System Design Refresher — Part 1, Basic Concepts

Published in

Mastering the System Design Interview

9 min readApr 15, 2021

System Design Refresher series review fundamental knowledge about system design. I hope this series could serve as a good refresher for you before going into a system design interview. This series consists of 4 parts:

Part 1: Basic Concepts in Distributed System
Part 2: Data Replication (TBD)
Part 3: ACID Transaction
Part 4: Distributed Transaction

Terminology:

READ: a read operation, READ(k) read variable k
WRITE: a write operation, WRITE(k, v) write variable k with value v

What’s distributed system?

Why do we need to design distributed systems? Why can’t we just build applications all in one machine? The primary motivation is to provide service to billions of users on earth:

Provide reliable service: If one machine is unavailable or crashes, use another. Protect against corrupted data.
Scale the system as the number of users grows: One machine does not have enough CPU/memory/disk capacity to serve all users at the same time.
Serve users distributed across the globe: Place machine near users to cut down network latency. One machine obviously can only be placed in one place.

To achieve these goals, we need to replicate data to many machines. Whenever we add a second machine, we have a distributed system. What makes distributed system different from a single machine?

**Figure 1.** Distributed System with two replicas. Failure can happen independently anywhere in the system- e.g, OS, App, hardware, network links, etc.

When we write a program to run on a single machine, if any failure does happen, it’s safe to assume that everything else will fail too. If disk seek fails, even though the CPU and memory are perfectly fine, we can assume the whole computer is dis-functional. Technically, we say that they all share fate. Fate sharing cuts down immensely on the different failure modes that an engineer has to handle. However, in a distributed system, all components fail independently. The system only fails partially, never crashes completely. If the network switch in one rack fails, machines on that rack are partitioned from other racks, but all machines are still functional. Because there are so many components in a distributed system (e.g., computer machines, network cables, switches, routers, etc.) there are “infinite” permutations of failures to handle. This blog from Amazon Builder’s Library has a good discussion on different failure modes.

To make things worse, we could never know what has failed. If a client sends a request to a remote server but didn’t get a response. What could be the problem? It could be network congestion, or the packet could be lost in the network and never reach the remote server, or the remote server could crash before sending a reply, or the remote server is too busy to process the request, or the reply message is sent out but lost in the network.

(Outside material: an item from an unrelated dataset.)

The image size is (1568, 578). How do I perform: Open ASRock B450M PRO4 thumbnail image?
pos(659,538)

From the client side, if we couldn’t receive a response within a timeout, we can assume something failed. However, we could never know what happened except observing a high network latency to get a response. With this interesting observation, we can use network latency to model different modes of failure:

Transient network congestion, server-side overloading, GC pause, etc = long-tail network latency (~50ms).
Network packet loss = high latency for several TCP retransmissions until successful delivery (~60s).
Network partition, hardware failure, server process crash = large delay up to the duration for repair. (~10min).

Consistency Model

Partial failures create the problem of data inconsistency. When we replicate data across two machines, after updating the state on the first machine, the network could fail to send data to the second machine. Now the two machines have inconsistent data. The client needs to be extra careful when reading inconsistent data. There are “infinite” permutations of failures as such. How can we guarantee the result always correct? To make the system easy to use, we need to establish a well-defined contract between the client and the system. This contract is often called the consistency model.

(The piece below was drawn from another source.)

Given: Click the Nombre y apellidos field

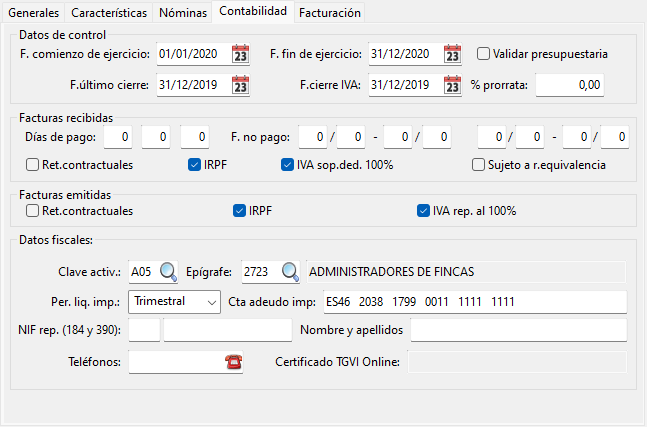Looking at the screenshot, I should [519, 330].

The strongest consistency model is called “linearizability”. If a distributed system claim to be linearizable, it behaves as if it’s a single computer. We, as a client, observe that all WRITE and READ happen atomically as if it’s writing/reading a variable in memory. The system implementation hides all kinds of weird failures as we discussed above.

A linearizable system is the dream world of all developers. Of course, linearizability is difficult to implement or let’s say it’s very costly. To achieve linearizability, we need to sacrifice availability, scalability, throughput, and latency. Understanding these trade-offs is a fundamental skill for us. We will discuss more in other articles. Here, let’s first define “linearizability” formally:

There exists a total order on all operations such that each operation looks as if it were completed (atomically) at a single instant

“As if” does the magic here! In reality, operations could overstep each other. However, the clients can’t observe such overstepping. The end state looks “as if” all operations complete atomically. All clients observe the progression of the state of the system “as if” all operations are executed in sequential order. This definition is from the client’s perspective. It’s independent of concrete system implementation.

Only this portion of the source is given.